(What to produce):
Your job is to return every line in the data holding the string "Open".

(Information given):
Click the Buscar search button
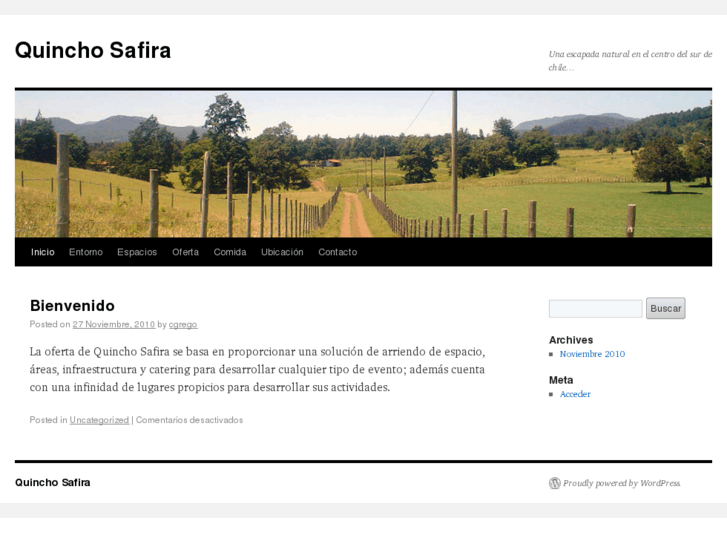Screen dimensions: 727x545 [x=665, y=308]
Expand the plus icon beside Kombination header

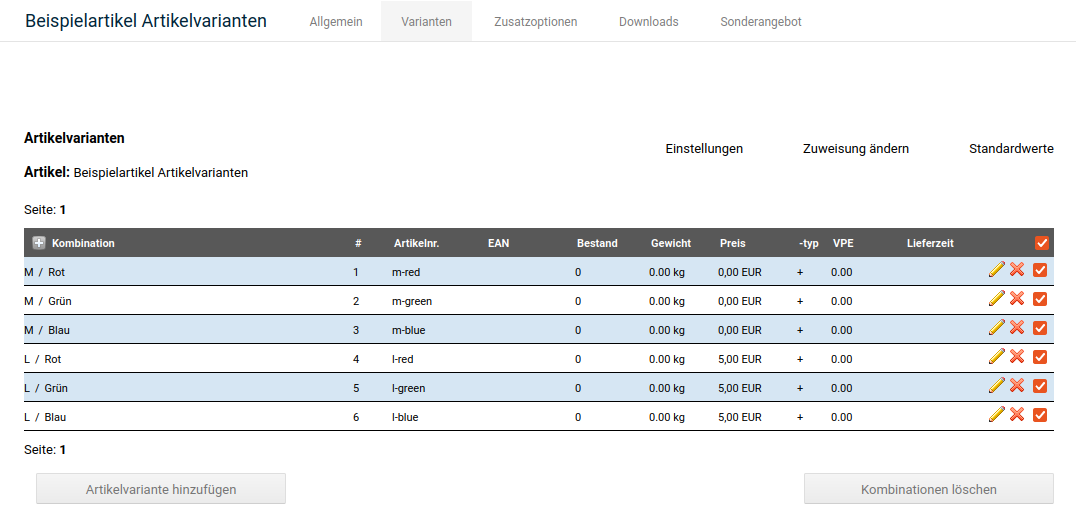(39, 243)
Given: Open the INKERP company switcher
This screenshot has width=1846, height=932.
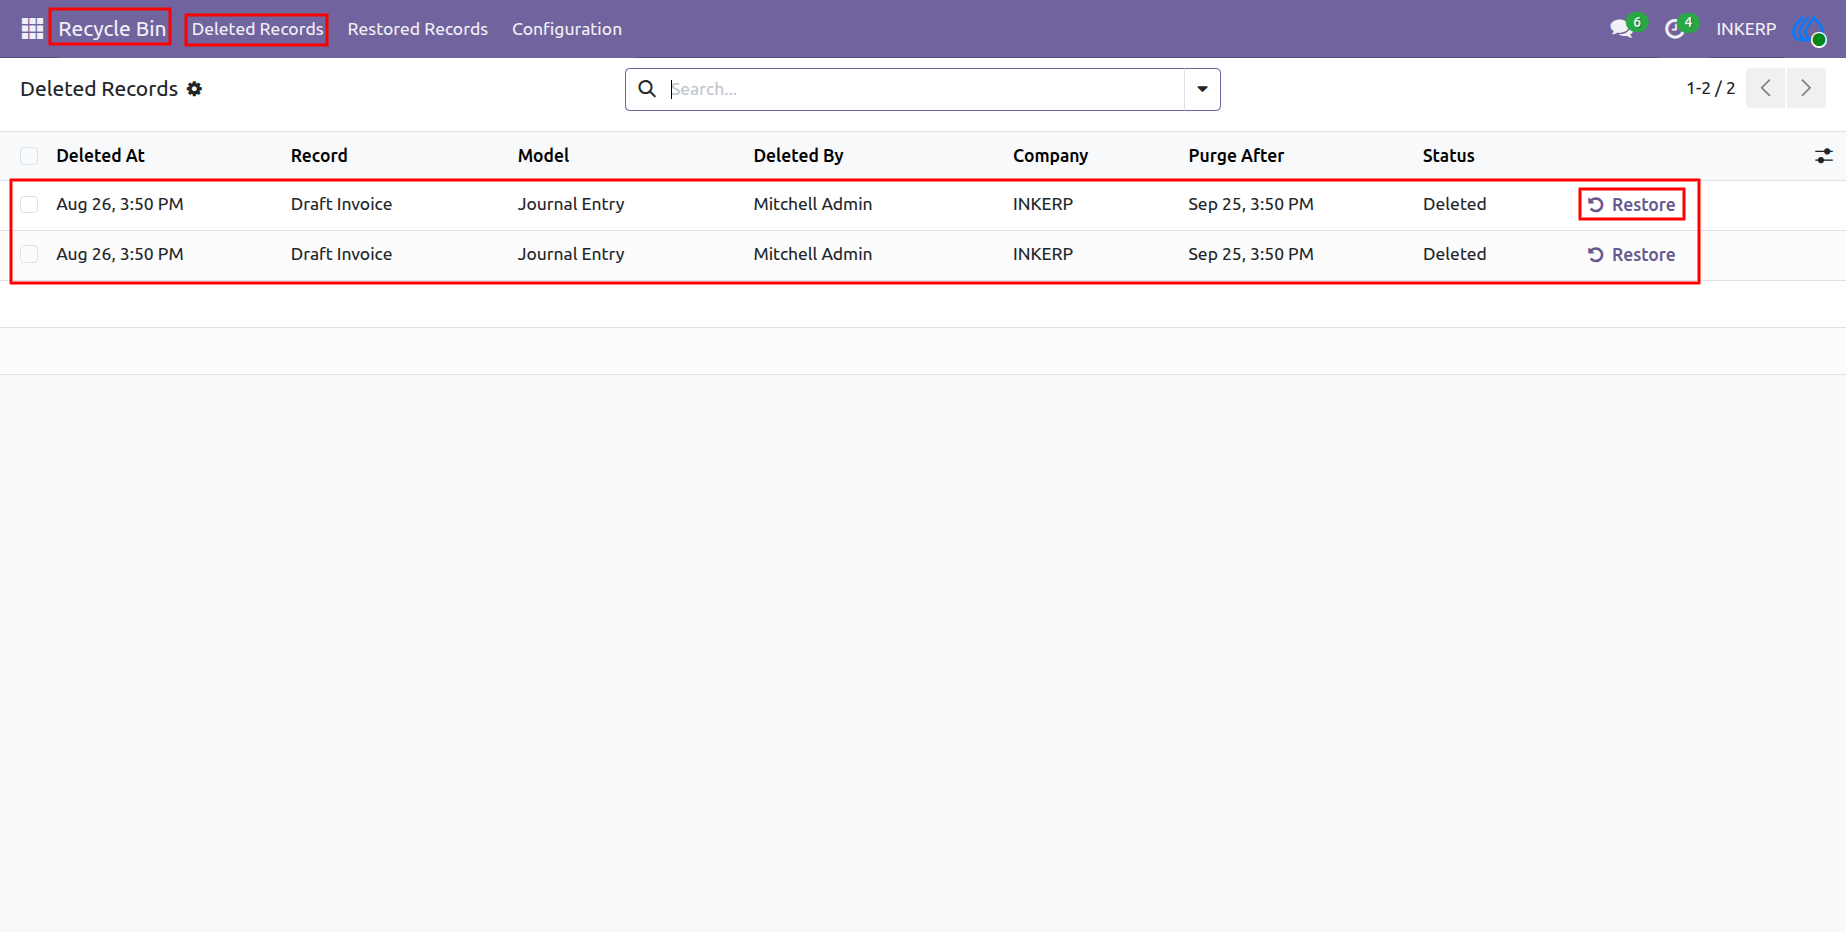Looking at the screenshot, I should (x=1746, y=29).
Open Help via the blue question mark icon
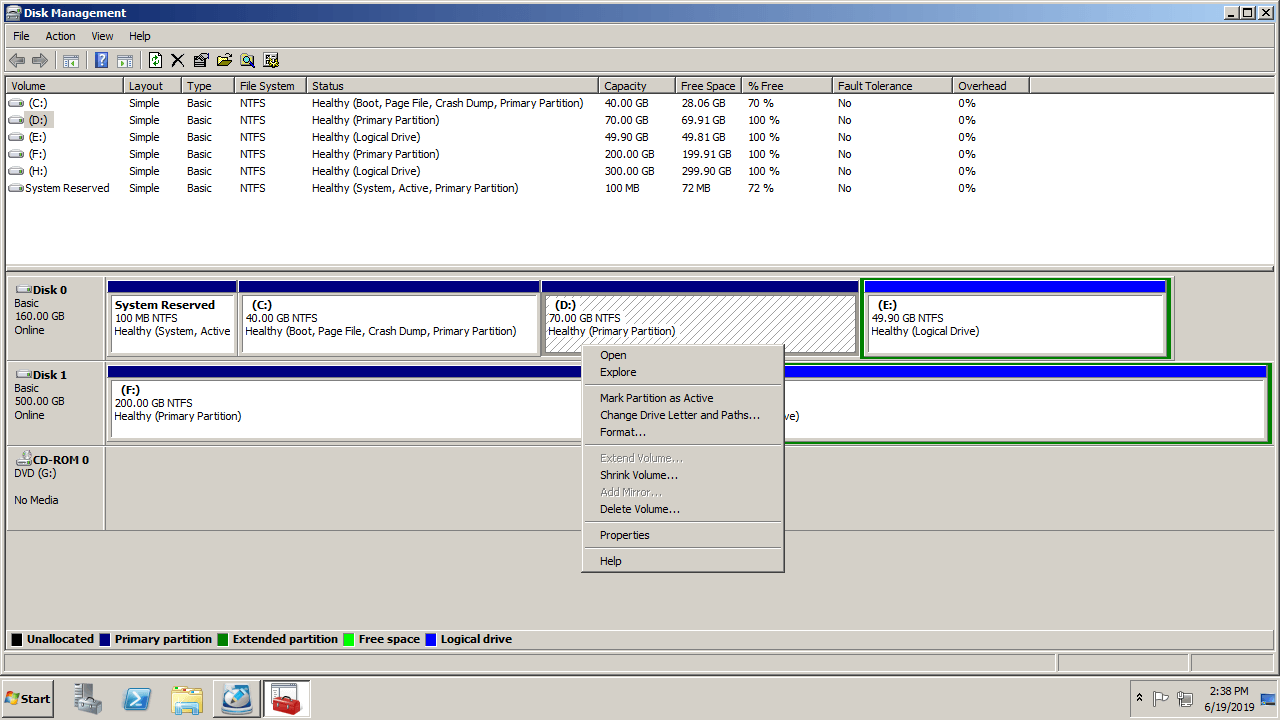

(Answer section):
Given: Open the INKERP company switcher
Open Help via the blue question mark icon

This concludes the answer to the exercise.